Excerpted text:
Concerning the Canadian economy, the current federal government is committed to two complimentary policy objectives – growth through innovation, and lower carbon emissions.
But governments have surprisingly few levers with which to achieve their objectives. They can regulate, they can spend, they can procure, and they can tax.
Regulation is often heavy handed and cumbersome for the market, spending needs to be administered by a bureaucracy and is often inefficient and expensive, and procurement typically works only when there is a product to procure but rarely, in the absence of other factors, drives innovation. So we are left with tax policy as the most powerful instrument.
In terms of the bioeconomy’s contribution to a low carbon agenda, some argue that a combination of the above measures is needed. But truthfully, if we are trying to be simultaneously cost effective, unobtrusive, and market oriented, the most efficient instrument for stimulating an innovative low carbon economy is a revenue neutral, and bottom-line consequential, carbon tax.

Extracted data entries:
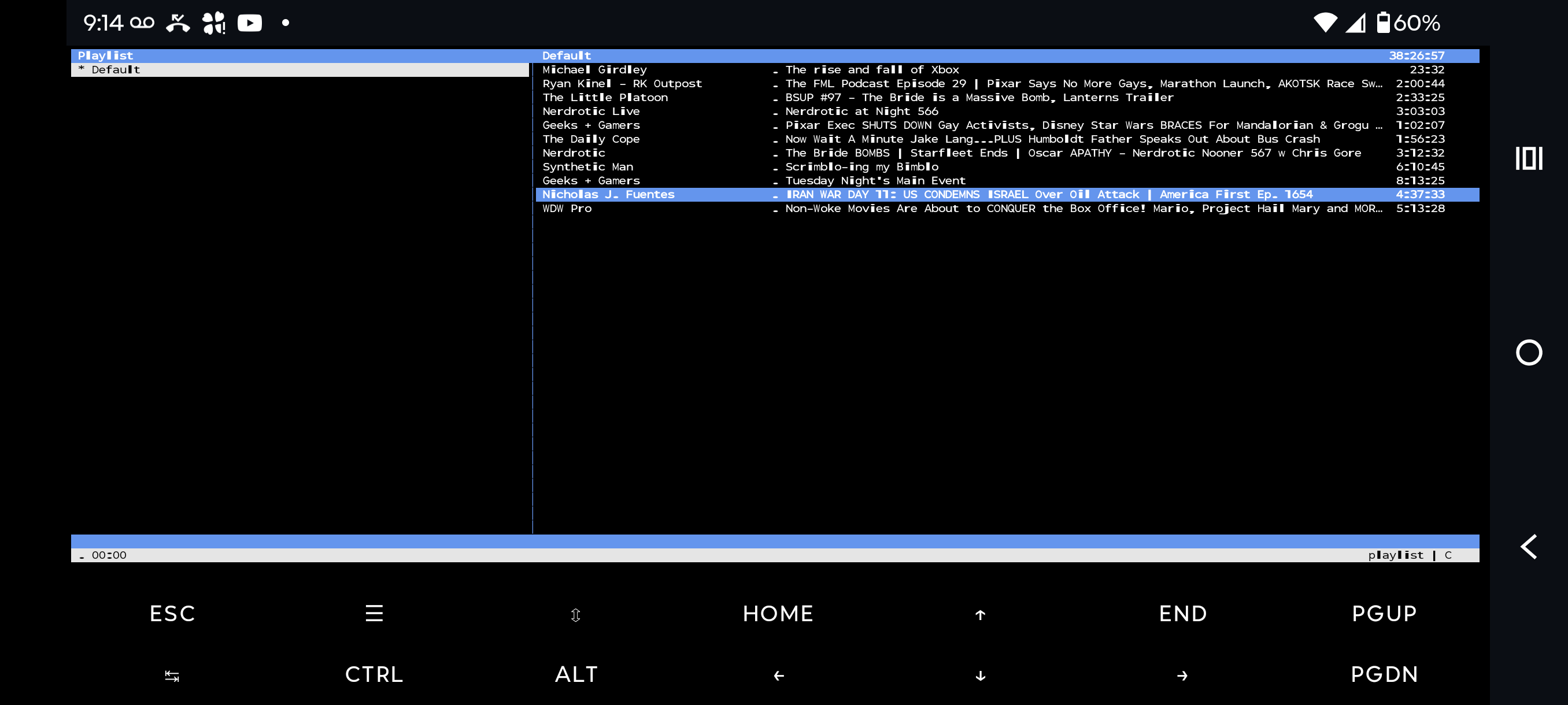The image size is (1568, 705).
Task: Toggle the ALT modifier key
Action: pos(576,674)
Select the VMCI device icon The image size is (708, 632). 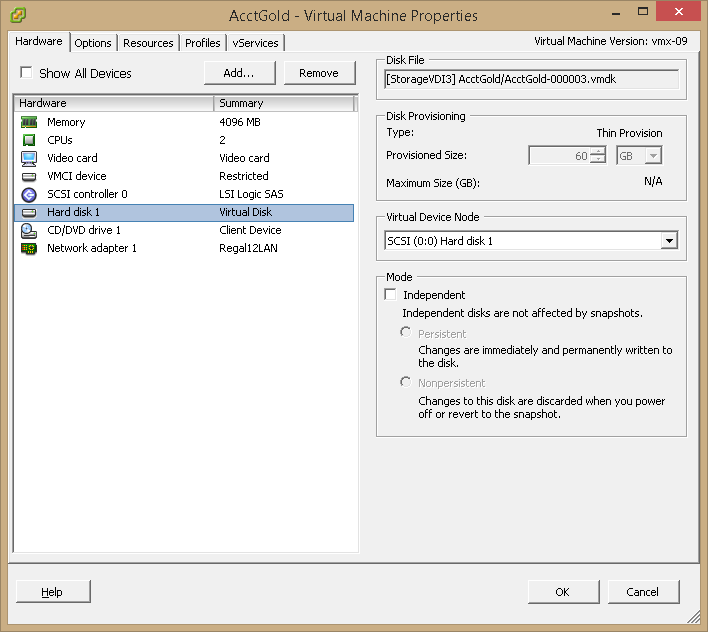click(29, 176)
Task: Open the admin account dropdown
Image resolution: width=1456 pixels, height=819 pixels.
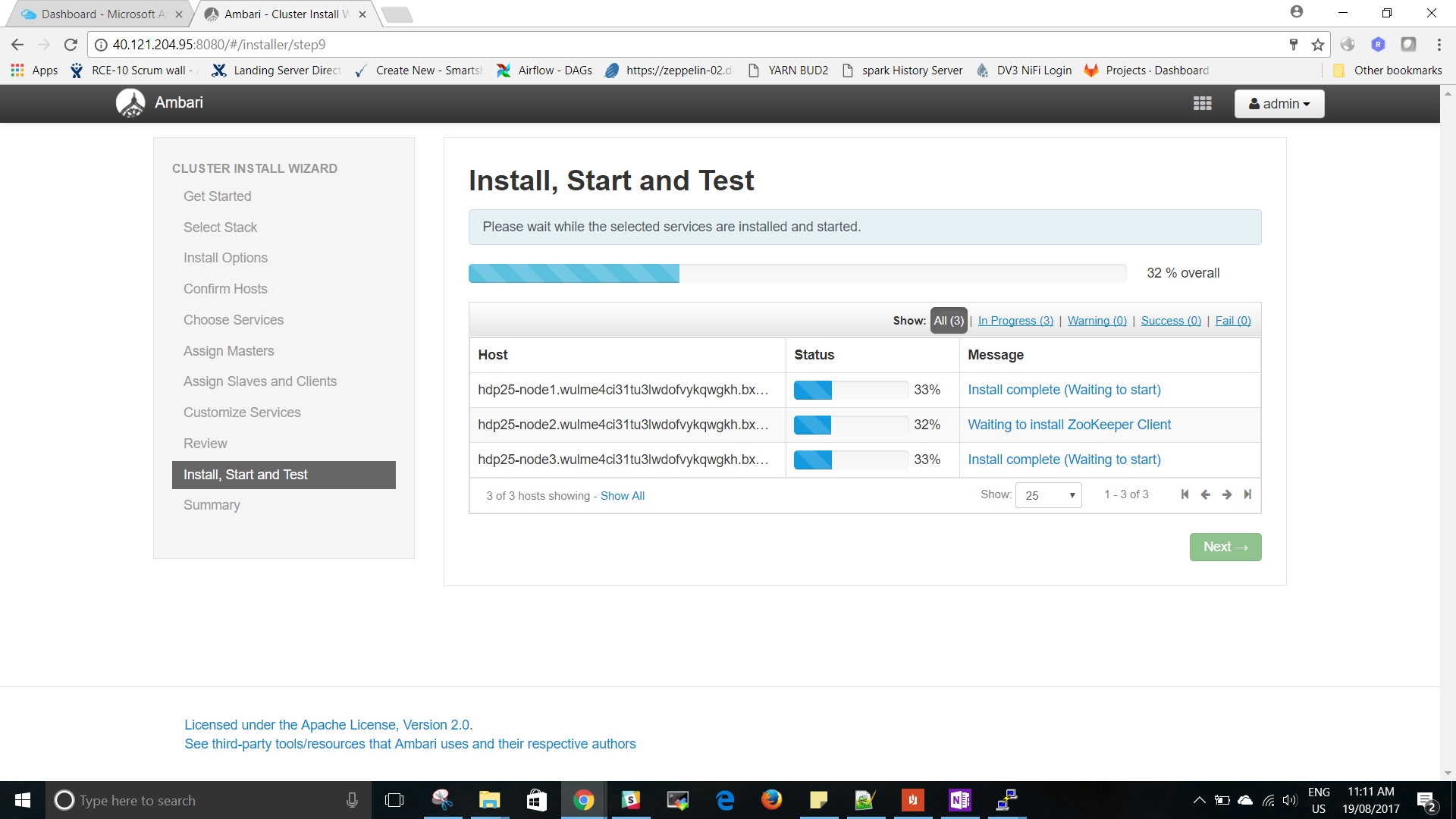Action: tap(1279, 104)
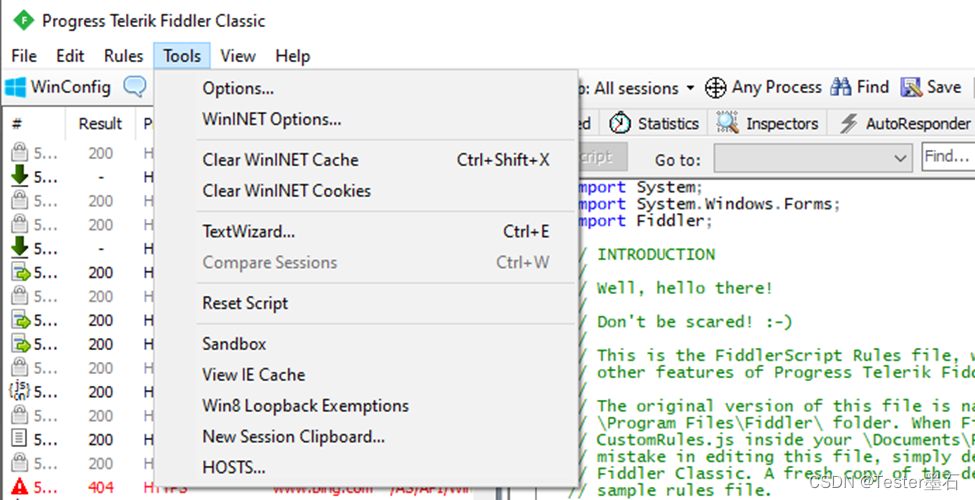Click the Find... input field
This screenshot has height=500, width=975.
[948, 157]
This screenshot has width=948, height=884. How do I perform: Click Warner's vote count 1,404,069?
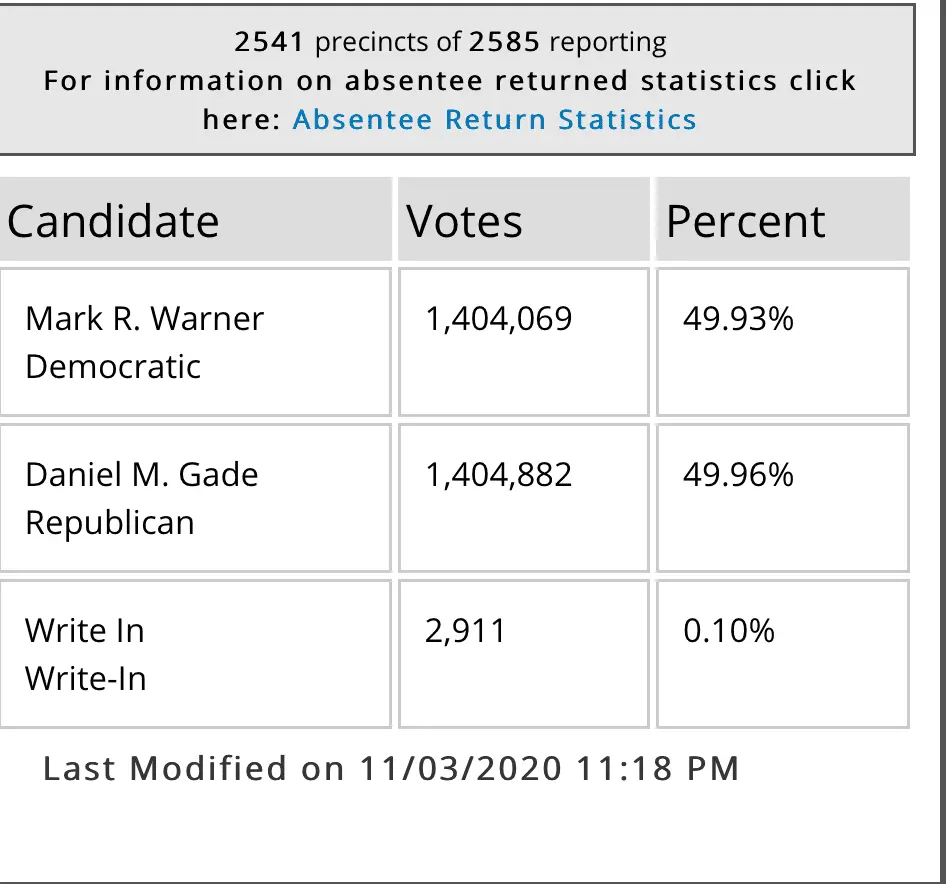pos(499,319)
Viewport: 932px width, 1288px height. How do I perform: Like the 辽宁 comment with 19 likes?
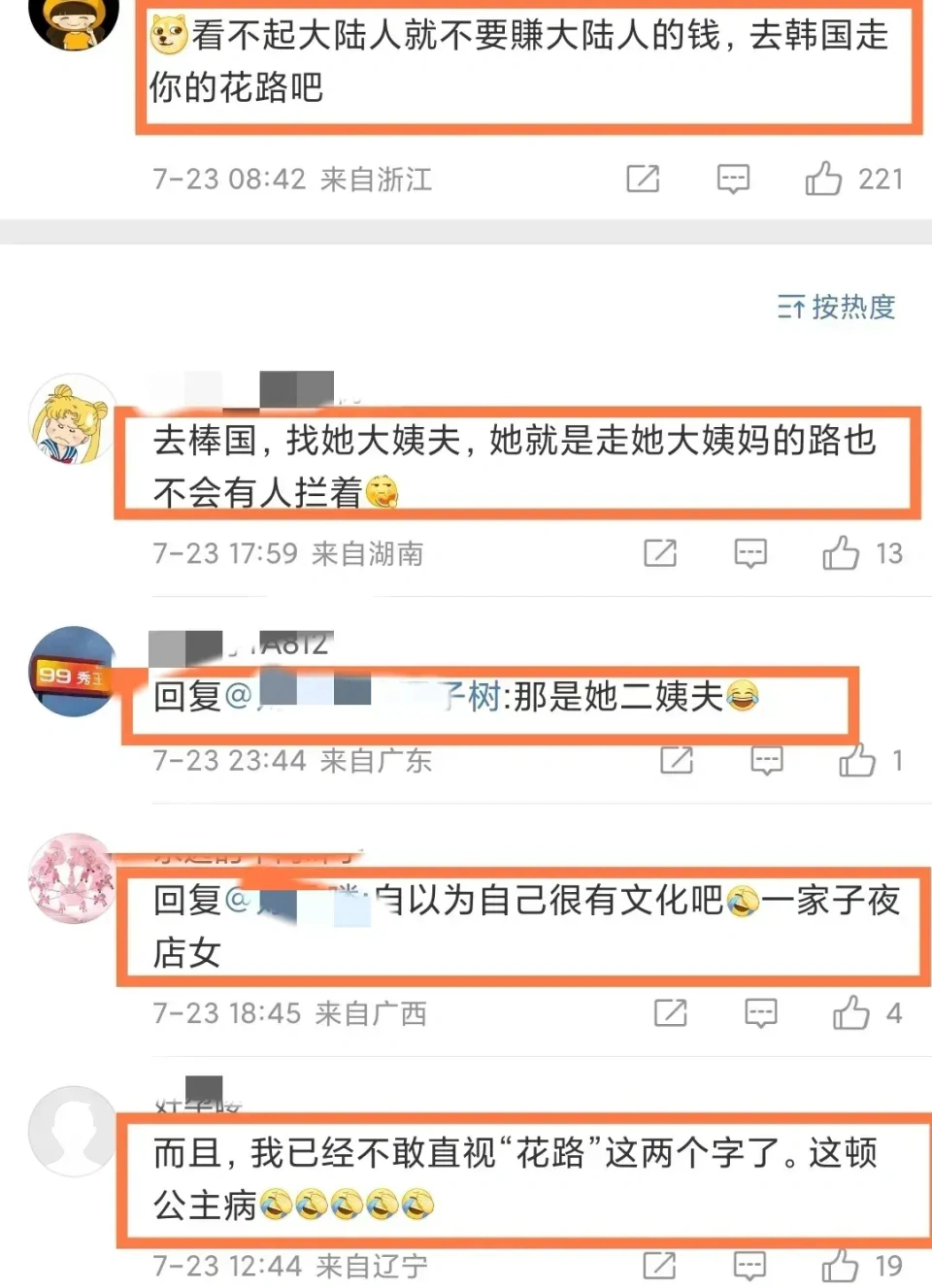(x=840, y=1266)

Task requirements: In the excerpt on Canadian carbon tax policy, what is the word-for-word text that begins at the words "Regulation is often" and stops after "most powerful instrument."? Return that span.

Solved exercise:
Regulation is often heavy handed and cumbersome for the market, spending needs to be administered by a bureaucracy and is often inefficient and expensive, and procurement typically works only when there is a product to procure but rarely, in the absence of other factors, drives innovation. So we are left with tax policy as the most powerful instrument.